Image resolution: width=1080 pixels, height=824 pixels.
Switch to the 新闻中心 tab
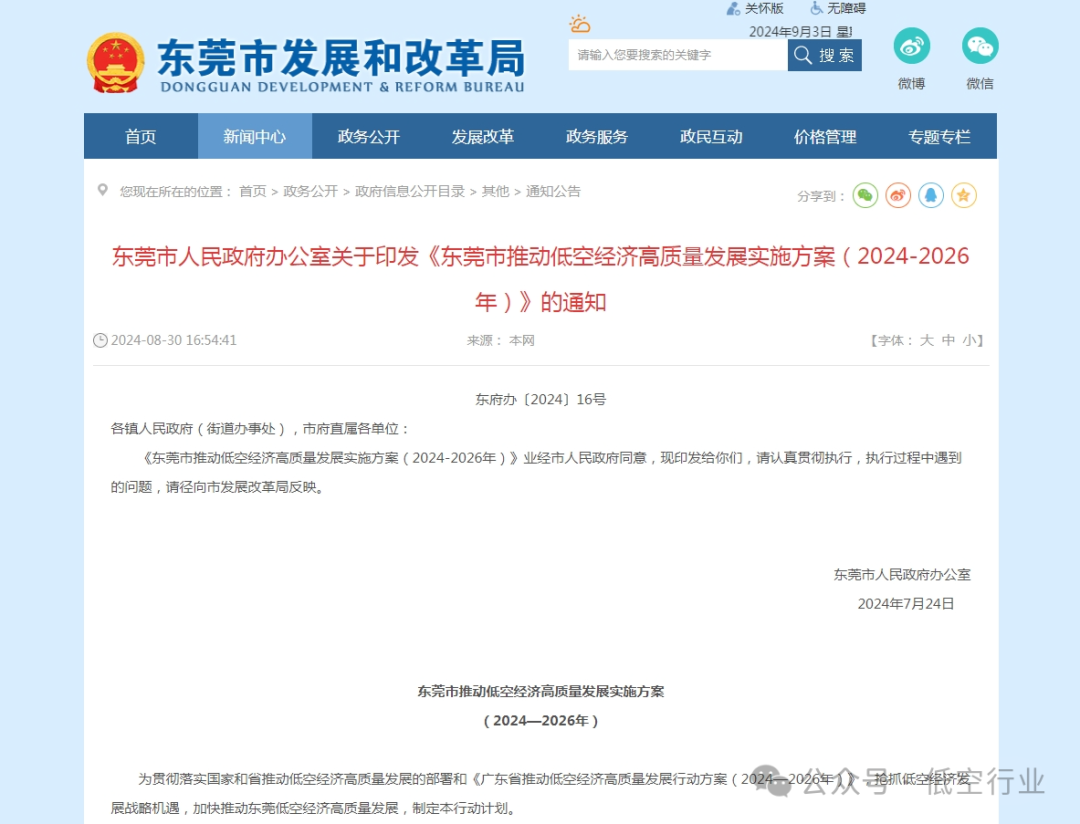point(255,136)
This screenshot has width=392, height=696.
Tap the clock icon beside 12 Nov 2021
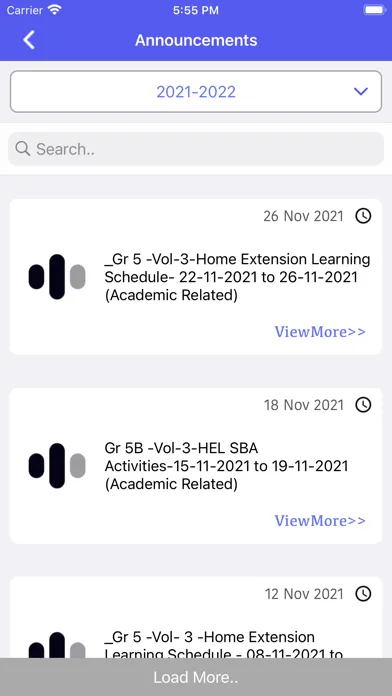click(x=363, y=593)
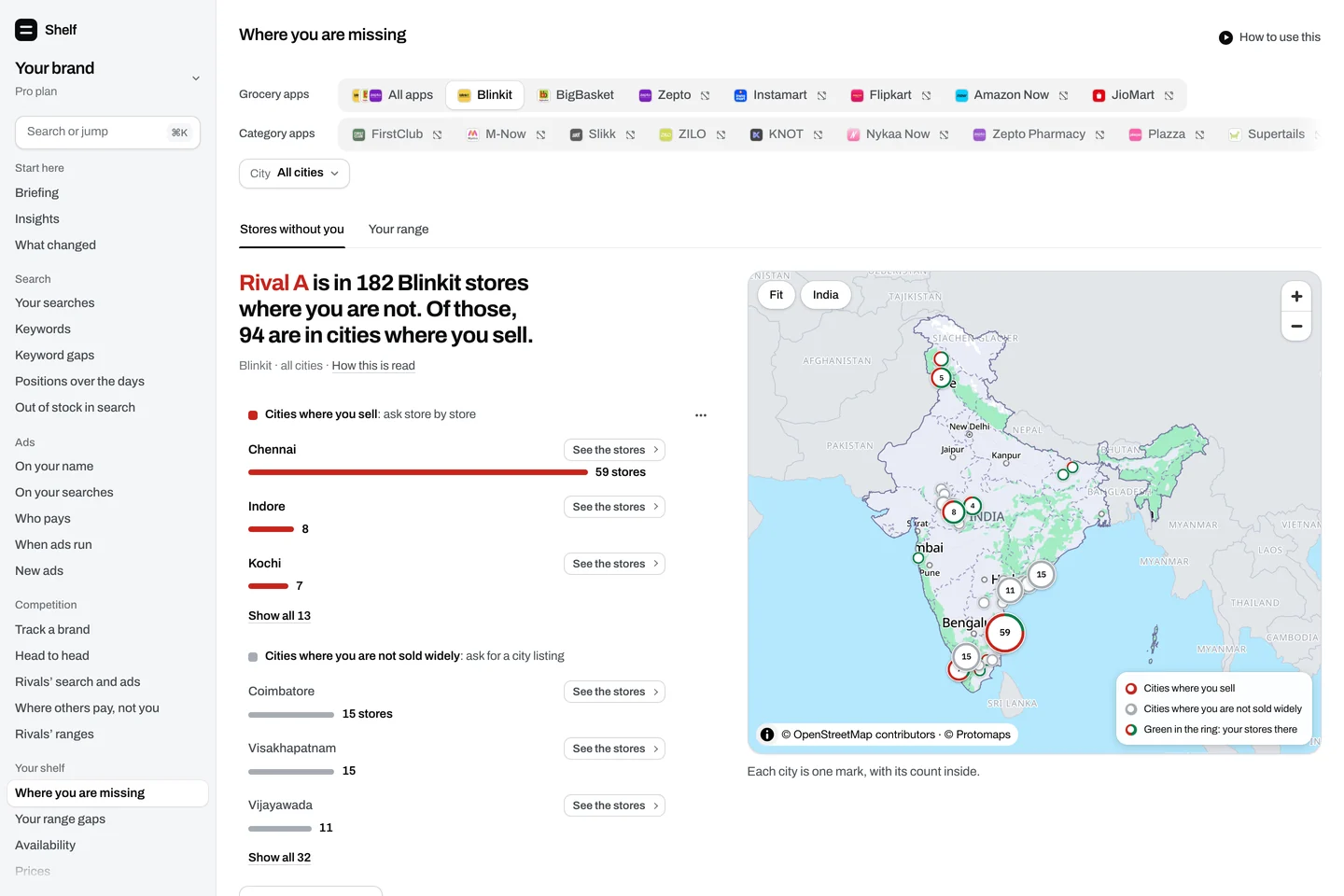Toggle the FirstClub category app filter
This screenshot has width=1344, height=896.
[397, 134]
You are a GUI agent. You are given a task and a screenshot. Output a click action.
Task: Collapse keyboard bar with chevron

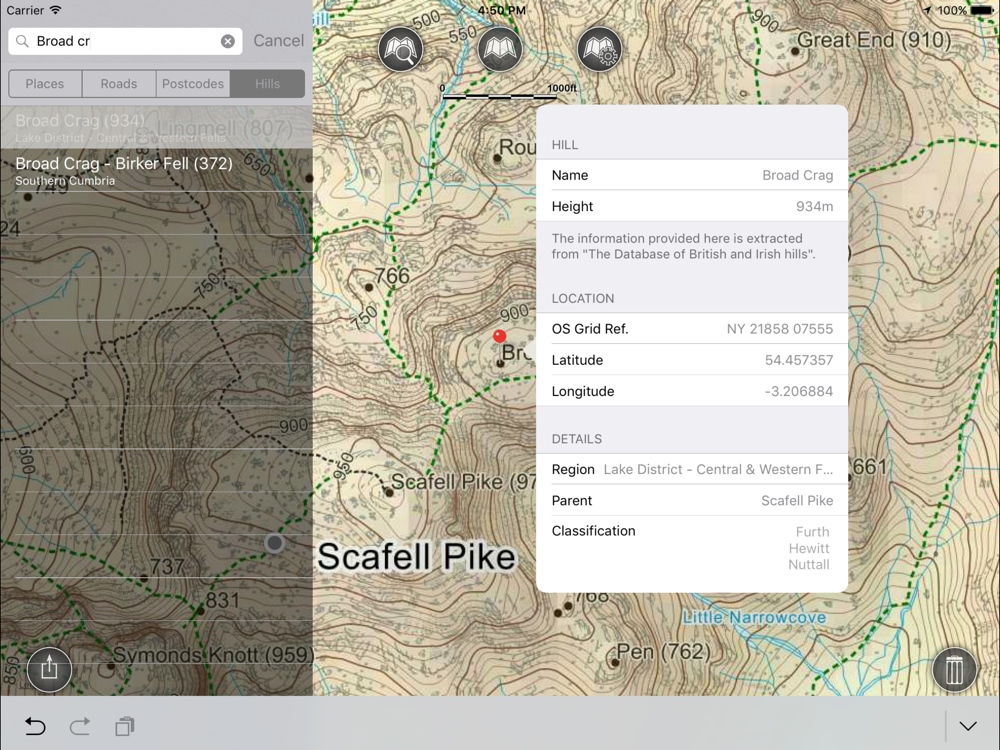click(968, 726)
----
**TASK DETAILS**: Could you restate word for word the part of the listing that opens with the line containing "This screenshot has width=392, height=696." and runs through the end of the listing, with both ends included and the pictures left out?

**SOLVED EXERCISE**:
This screenshot has width=392, height=696.
Tap the clock icon beside 12 Nov 2021
click(x=363, y=593)
Toggle the FirstClub category app filter
This screenshot has width=1344, height=896.
[397, 134]
You are a GUI agent. You are given a task and a screenshot. Output a click action.
Task: Collapse keyboard bar with chevron

click(968, 726)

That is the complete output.